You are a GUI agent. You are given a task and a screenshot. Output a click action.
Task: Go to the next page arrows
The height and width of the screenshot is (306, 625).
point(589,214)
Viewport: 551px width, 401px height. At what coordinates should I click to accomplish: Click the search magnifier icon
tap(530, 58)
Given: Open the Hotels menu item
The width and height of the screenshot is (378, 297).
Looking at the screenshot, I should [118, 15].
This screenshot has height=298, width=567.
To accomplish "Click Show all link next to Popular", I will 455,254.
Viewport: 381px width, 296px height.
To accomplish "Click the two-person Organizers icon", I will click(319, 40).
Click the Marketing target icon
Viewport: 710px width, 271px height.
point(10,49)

+-------+

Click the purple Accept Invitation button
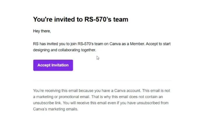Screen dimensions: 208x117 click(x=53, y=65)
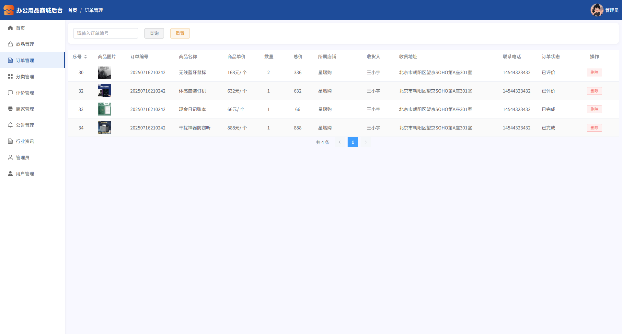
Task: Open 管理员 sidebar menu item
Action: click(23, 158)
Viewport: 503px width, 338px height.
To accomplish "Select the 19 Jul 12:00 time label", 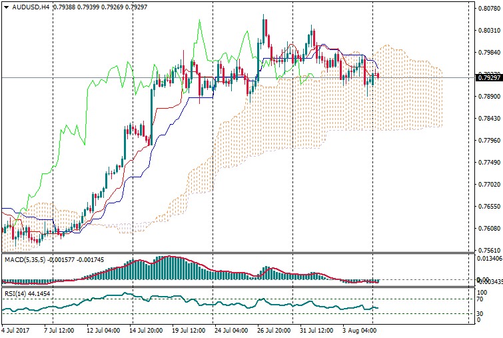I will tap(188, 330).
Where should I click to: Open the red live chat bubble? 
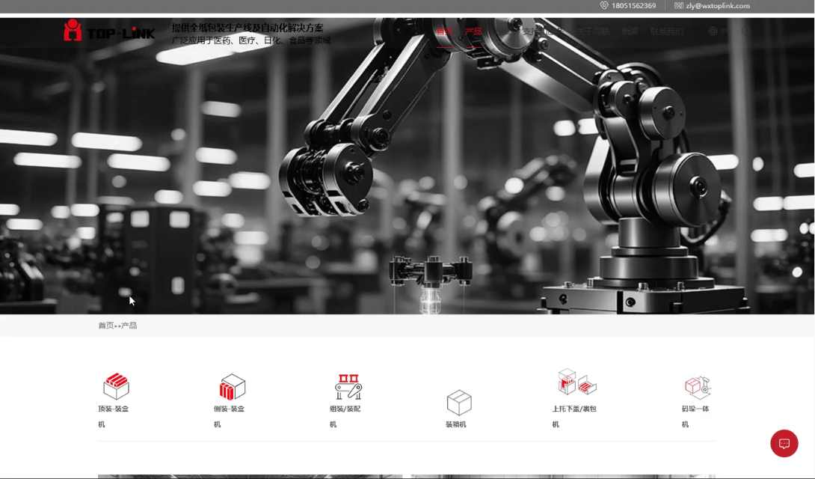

+-------+

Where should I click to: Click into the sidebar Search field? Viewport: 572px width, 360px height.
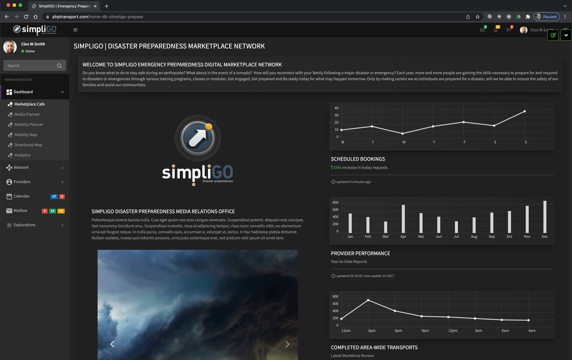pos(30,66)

+-------+

Select and copy every line of the material that holds the string "next".

Answer section:
Task: Go to the next page arrows
To accomplish "Click Show all link next to Popular", I will 455,254.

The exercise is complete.